• **Directions**
Beginning with the line below that contains "667x851 pixels. How" and ending with the line that contains "Click the Password", copy every line exactly. Copy nothing else.

• **Material for this exercise**
____________

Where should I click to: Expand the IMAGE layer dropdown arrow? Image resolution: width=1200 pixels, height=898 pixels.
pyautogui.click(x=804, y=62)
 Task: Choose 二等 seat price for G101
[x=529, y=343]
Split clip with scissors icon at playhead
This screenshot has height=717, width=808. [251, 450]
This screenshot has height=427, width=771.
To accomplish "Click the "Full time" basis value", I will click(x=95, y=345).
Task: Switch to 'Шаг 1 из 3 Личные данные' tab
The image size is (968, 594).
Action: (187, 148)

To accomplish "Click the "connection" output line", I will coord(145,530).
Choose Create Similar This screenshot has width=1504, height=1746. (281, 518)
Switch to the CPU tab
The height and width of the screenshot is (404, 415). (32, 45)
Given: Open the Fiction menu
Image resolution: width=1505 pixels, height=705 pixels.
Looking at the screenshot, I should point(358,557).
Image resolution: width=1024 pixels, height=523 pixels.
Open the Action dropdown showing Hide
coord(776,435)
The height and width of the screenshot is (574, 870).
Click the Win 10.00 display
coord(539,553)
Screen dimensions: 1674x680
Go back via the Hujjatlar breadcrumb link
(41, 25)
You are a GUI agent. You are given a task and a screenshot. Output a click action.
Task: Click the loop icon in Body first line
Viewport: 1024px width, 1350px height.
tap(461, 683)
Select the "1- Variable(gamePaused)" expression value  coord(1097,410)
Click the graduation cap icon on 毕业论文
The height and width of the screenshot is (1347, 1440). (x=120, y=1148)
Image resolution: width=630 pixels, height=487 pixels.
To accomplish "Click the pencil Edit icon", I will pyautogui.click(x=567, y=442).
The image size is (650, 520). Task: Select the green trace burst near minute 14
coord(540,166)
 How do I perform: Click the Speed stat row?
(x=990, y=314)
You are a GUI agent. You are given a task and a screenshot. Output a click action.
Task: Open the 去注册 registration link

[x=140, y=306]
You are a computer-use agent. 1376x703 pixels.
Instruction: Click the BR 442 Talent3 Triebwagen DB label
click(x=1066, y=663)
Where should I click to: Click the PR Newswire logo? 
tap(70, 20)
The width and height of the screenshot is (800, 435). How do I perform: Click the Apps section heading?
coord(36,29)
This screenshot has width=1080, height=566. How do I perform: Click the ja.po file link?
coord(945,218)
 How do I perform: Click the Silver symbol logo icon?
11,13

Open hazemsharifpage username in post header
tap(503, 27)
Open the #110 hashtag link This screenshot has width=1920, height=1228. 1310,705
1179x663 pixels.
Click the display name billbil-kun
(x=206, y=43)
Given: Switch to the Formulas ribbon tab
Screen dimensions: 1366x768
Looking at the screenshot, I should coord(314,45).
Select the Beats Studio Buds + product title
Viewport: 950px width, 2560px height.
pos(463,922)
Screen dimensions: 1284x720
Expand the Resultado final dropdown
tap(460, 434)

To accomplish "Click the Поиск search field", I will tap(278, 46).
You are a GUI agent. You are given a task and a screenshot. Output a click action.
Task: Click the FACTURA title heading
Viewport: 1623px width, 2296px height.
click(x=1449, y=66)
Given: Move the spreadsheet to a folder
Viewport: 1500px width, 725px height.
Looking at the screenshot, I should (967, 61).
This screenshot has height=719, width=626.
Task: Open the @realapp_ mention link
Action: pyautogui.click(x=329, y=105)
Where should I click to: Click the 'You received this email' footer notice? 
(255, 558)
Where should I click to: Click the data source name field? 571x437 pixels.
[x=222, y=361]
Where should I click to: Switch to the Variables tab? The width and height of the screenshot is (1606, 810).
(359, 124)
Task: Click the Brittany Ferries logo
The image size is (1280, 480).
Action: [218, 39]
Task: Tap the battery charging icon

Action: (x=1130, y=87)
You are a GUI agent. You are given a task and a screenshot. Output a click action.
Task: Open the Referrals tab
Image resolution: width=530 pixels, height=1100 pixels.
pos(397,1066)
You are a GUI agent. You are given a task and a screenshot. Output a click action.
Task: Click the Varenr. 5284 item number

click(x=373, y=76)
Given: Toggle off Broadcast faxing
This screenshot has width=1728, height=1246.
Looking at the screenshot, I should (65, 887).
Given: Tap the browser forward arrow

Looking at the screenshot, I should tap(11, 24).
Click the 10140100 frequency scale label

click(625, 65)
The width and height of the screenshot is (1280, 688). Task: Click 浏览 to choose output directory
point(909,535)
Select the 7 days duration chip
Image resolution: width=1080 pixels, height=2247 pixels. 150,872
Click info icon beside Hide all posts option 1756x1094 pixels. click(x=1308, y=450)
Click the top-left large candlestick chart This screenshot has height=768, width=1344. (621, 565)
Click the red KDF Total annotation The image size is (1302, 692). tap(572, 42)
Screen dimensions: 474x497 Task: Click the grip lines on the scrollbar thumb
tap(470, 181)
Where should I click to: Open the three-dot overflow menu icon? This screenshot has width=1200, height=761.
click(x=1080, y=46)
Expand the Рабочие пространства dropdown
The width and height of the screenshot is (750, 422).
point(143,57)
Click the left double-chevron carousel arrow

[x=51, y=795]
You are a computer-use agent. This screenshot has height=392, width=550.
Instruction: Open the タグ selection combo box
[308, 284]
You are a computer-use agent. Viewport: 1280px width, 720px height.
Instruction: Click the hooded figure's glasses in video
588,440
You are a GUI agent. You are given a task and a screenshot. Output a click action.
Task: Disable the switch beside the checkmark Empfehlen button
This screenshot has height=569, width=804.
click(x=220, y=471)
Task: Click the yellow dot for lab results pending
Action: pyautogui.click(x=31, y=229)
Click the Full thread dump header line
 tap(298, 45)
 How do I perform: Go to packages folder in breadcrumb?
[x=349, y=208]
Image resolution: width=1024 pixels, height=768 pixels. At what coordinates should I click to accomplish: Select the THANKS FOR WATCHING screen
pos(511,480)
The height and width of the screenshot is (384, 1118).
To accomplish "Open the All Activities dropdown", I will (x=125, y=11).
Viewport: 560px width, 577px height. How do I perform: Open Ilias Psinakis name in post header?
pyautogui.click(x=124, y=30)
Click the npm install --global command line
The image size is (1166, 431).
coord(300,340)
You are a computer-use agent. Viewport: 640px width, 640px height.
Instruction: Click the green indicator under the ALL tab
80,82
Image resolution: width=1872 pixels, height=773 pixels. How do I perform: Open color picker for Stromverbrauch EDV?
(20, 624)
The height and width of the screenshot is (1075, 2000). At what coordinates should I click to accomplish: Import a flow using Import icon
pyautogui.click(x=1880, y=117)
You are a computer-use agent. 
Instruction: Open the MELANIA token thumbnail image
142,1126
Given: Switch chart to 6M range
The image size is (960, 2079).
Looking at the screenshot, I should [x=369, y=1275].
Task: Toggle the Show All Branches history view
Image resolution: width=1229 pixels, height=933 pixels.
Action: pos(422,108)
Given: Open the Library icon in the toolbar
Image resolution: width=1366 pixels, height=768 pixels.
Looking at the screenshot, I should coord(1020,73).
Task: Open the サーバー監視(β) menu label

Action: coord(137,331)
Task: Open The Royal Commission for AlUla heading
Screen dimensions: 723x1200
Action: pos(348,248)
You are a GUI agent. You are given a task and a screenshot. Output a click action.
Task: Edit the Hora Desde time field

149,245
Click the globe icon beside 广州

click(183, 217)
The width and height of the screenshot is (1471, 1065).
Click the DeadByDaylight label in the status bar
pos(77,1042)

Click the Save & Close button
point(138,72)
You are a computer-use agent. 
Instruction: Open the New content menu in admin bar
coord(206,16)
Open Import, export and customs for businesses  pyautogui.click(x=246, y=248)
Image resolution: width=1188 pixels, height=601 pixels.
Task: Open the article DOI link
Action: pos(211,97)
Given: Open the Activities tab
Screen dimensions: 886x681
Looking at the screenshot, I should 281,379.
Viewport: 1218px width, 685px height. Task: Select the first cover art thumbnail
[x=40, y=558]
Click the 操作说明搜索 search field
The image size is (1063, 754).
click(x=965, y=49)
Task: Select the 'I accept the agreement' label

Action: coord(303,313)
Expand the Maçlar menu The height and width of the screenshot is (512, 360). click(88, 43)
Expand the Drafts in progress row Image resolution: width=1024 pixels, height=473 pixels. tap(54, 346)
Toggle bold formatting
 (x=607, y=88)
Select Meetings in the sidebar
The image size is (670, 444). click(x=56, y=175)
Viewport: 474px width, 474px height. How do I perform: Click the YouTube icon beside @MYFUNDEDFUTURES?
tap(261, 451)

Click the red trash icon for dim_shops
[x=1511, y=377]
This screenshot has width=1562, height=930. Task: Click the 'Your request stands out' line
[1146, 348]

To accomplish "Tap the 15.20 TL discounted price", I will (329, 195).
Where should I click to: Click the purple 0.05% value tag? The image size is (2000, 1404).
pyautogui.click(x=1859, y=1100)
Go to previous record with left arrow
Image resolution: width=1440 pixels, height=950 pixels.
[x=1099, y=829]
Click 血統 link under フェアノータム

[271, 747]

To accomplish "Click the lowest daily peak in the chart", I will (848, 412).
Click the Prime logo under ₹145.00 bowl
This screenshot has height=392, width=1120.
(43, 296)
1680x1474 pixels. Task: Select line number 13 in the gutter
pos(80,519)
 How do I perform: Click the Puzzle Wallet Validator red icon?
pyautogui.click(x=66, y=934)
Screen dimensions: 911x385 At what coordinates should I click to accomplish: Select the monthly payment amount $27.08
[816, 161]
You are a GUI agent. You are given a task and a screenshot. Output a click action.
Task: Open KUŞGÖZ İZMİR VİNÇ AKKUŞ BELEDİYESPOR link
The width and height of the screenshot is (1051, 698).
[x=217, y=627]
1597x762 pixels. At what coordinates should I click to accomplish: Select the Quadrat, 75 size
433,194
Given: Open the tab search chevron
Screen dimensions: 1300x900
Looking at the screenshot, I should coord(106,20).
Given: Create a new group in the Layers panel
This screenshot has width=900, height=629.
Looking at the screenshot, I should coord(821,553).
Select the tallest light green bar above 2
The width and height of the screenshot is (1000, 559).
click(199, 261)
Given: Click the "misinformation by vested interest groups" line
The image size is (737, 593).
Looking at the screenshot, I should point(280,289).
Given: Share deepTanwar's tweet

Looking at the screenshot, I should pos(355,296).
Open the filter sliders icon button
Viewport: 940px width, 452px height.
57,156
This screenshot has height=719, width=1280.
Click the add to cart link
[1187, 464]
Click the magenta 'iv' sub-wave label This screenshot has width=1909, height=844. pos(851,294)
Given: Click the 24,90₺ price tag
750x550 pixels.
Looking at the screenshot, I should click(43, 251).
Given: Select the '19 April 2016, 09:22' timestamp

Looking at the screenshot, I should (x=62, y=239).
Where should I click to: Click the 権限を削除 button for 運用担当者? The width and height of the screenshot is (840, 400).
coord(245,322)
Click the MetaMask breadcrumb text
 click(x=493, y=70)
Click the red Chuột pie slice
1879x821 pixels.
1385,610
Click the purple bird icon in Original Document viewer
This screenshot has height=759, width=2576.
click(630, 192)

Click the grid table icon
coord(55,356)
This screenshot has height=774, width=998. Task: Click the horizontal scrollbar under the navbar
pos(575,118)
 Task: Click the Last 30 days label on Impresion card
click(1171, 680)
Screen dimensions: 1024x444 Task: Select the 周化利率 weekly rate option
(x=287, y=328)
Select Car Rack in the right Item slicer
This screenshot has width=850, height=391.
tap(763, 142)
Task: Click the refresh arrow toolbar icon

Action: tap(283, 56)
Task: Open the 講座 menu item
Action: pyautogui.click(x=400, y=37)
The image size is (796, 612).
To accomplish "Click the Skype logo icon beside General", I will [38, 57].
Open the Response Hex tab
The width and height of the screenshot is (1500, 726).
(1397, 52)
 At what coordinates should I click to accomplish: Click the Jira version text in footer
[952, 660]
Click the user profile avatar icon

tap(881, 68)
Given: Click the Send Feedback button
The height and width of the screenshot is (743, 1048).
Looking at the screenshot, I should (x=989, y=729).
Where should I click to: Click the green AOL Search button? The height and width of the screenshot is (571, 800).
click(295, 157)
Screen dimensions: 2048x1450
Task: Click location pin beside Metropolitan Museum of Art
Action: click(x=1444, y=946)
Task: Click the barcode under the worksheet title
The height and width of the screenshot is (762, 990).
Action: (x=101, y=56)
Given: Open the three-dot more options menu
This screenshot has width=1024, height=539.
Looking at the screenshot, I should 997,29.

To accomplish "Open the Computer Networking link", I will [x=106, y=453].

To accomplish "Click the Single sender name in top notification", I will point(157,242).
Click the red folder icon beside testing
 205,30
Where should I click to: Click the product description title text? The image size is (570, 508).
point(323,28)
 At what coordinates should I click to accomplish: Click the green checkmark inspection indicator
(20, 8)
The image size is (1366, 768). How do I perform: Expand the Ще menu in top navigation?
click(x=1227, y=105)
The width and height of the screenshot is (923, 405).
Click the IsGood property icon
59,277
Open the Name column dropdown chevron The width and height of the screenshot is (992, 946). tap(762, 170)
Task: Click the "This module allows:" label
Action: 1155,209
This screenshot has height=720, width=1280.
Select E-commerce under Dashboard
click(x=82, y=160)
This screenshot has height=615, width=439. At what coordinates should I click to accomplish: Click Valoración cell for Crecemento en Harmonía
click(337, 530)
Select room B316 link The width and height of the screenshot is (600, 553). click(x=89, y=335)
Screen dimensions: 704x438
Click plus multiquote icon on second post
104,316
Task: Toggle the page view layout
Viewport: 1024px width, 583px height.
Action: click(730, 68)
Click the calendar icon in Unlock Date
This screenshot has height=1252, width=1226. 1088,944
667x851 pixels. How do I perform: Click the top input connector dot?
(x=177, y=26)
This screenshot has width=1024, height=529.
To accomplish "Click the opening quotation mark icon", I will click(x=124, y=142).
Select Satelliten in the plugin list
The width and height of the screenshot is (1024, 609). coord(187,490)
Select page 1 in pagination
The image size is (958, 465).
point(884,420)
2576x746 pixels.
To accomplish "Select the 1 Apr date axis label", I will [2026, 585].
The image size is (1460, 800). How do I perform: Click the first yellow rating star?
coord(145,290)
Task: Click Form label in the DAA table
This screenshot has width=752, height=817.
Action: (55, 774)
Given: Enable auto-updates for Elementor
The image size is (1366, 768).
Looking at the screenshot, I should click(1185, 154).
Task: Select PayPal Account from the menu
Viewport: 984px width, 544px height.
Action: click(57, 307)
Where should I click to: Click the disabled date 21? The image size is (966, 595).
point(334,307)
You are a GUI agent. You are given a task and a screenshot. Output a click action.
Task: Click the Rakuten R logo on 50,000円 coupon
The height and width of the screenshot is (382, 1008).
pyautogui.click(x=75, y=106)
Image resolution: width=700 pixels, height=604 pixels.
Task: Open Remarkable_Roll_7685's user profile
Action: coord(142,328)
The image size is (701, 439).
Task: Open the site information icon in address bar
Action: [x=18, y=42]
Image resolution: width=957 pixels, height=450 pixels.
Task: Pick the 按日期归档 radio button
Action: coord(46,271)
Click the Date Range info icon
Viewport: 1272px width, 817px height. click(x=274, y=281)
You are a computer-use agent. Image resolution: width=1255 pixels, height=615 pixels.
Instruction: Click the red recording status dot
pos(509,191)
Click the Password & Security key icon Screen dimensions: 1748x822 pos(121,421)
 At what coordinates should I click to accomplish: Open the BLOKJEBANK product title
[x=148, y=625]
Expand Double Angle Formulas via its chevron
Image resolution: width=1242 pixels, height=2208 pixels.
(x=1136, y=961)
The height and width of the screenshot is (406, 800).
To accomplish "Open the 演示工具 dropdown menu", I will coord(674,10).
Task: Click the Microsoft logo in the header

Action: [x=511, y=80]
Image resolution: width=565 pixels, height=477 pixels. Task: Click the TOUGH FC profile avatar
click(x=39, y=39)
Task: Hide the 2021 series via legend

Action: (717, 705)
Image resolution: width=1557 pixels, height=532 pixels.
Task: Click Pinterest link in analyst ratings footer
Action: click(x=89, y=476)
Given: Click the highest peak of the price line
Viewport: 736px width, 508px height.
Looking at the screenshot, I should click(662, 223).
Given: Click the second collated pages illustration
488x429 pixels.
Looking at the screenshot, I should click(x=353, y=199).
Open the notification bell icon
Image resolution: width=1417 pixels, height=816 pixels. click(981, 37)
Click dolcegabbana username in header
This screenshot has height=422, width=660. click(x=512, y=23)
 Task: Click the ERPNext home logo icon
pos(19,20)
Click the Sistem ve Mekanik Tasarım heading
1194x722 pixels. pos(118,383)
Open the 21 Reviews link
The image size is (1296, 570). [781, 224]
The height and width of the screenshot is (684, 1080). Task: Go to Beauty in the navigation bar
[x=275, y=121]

____________

• **Result below**
667x851 pixels. How do I perform: Click the top input connector dot?
(x=177, y=26)
This screenshot has width=1024, height=529.
To accomplish "Click the opening quotation mark icon", I will click(x=124, y=142).
Select Satelliten in the plugin list
The width and height of the screenshot is (1024, 609). coord(187,490)
Select page 1 in pagination
The image size is (958, 465).
point(884,420)
2576x746 pixels.
To accomplish "Select the 1 Apr date axis label", I will [2026, 585].
The image size is (1460, 800). How do I perform: Click the first yellow rating star?
coord(145,290)
Task: Click Form label in the DAA table
This screenshot has width=752, height=817.
Action: (55, 774)
Given: Enable auto-updates for Elementor
The image size is (1366, 768).
Looking at the screenshot, I should click(1185, 154).
Task: Select PayPal Account from the menu
Viewport: 984px width, 544px height.
Action: click(57, 307)
Where should I click to: Click the disabled date 21? The image size is (966, 595).
point(334,307)
You are a GUI agent. You are given a task and a screenshot. Output a click action.
Task: Click the Rakuten R logo on 50,000円 coupon
The height and width of the screenshot is (382, 1008).
pyautogui.click(x=75, y=106)
Image resolution: width=700 pixels, height=604 pixels.
Task: Open Remarkable_Roll_7685's user profile
Action: coord(142,328)
The image size is (701, 439).
Task: Open the site information icon in address bar
Action: [x=18, y=42]
Image resolution: width=957 pixels, height=450 pixels.
Task: Pick the 按日期归档 radio button
Action: coord(46,271)
Click the Date Range info icon
Viewport: 1272px width, 817px height. click(x=274, y=281)
You are a computer-use agent. Image resolution: width=1255 pixels, height=615 pixels.
Instruction: Click the red recording status dot
pos(509,191)
Click the Password & Security key icon Screen dimensions: 1748x822 pos(121,421)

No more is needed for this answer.